Tajikistani historian of the Soviet era (1923)

Khosiat Qosimovna Boboeva (Хосият Қосимовна Бобоева; born December 5, 1923) is a Tajikistani historian of the Soviet era.

Boboeva was born into the family of a merchants in Khujand, later called Leninabad, and in 1942, the same year in which she joined the Communist Party of the Soviet Union, she received her degree from the Faculty of Natural Sciences of the Leninabad State Pedagogical Institute (now Khujand State University). In that same year she moved to Dushanbe, then called Stalinabad, taking a position in the offices of the Communist Party. From 1947 to 1951 she undertook postgraduate studies at Moscow State University.

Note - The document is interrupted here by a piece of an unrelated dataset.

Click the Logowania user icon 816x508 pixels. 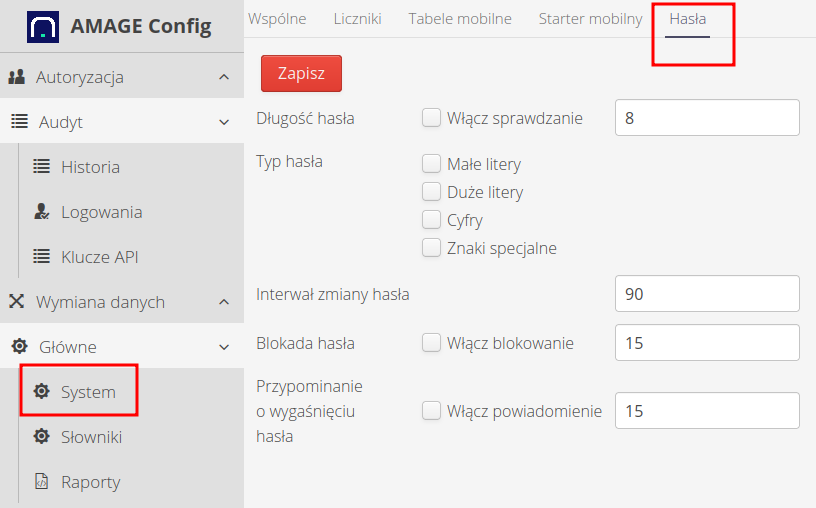point(41,212)
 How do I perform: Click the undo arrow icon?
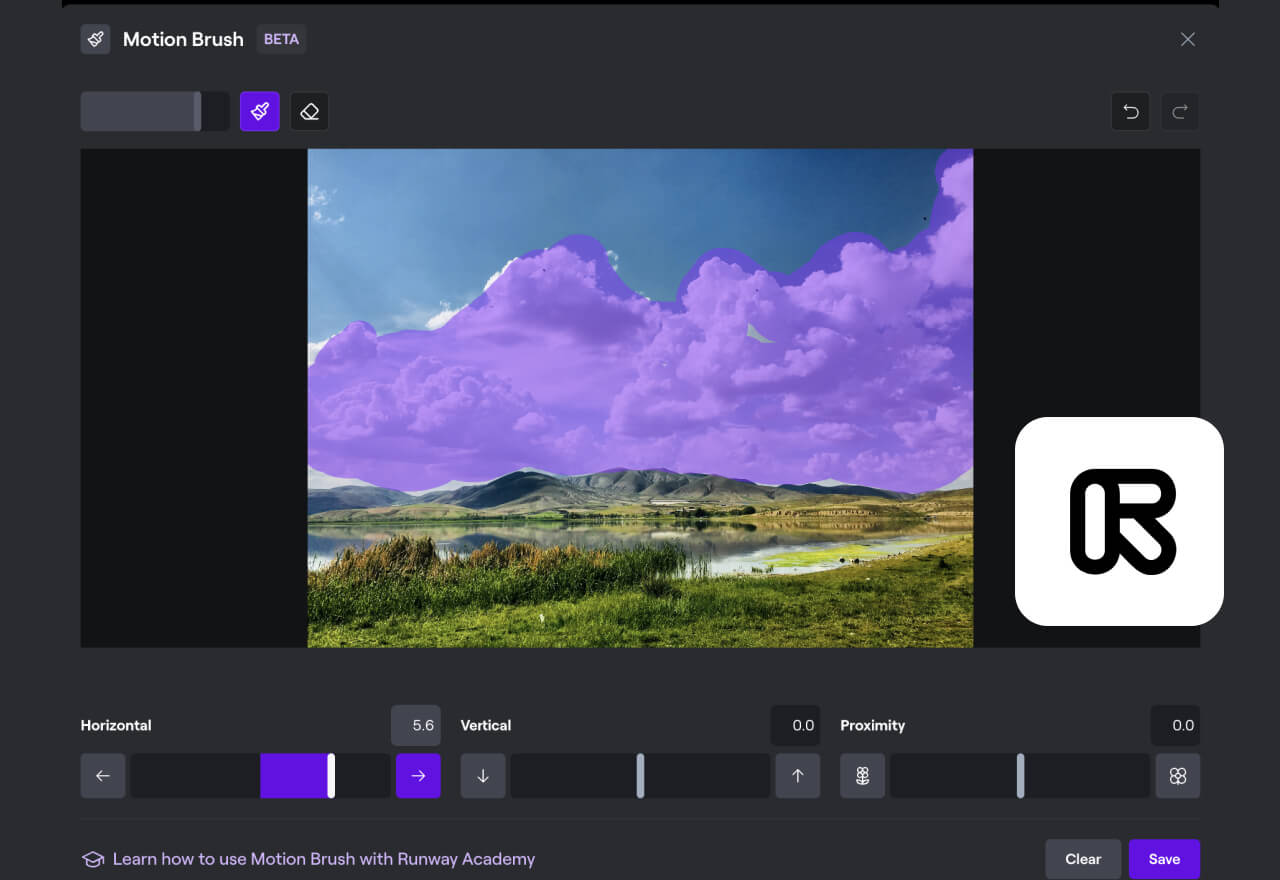[1131, 111]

Upon her return to Tajikistan, she was appointed secretary of the Leninabad region's Party Committee in 1954. In 1956 she took a position as assistant professor at Tajik National University, being promoted in 1959 to head of the Department of the History of the Communist Party of the Soviet Union and Political Economy of the Tajikistan State Medical Institute. Receiving her doctorate in history in 1974, she became a professor in 1978. In her research Boboeva has concerned herself largely with the history of labor issues in the Tajik SSR; among her areas of focus were the formation of workers' organizations, their relationship with farmers, and the role played by the Communist Party in uniting the two groups. Her writings include The Union of Workers and Farmers of Tajikistan During the Socialist Era (Dushanbe, 1974) and People's Healthcare: A Major Part of the Program of the Communist Party (Dushanbe, 1984). She has remained active in educational matters in Sughd Region.

For her work, Boboeva was named a Distinguished Contributor to Tajik Education in 1963; other awards which she has received during her career include the Order of the Badge of Honour and the Order of the Presidium of the Supreme Soviet of Tajikistan.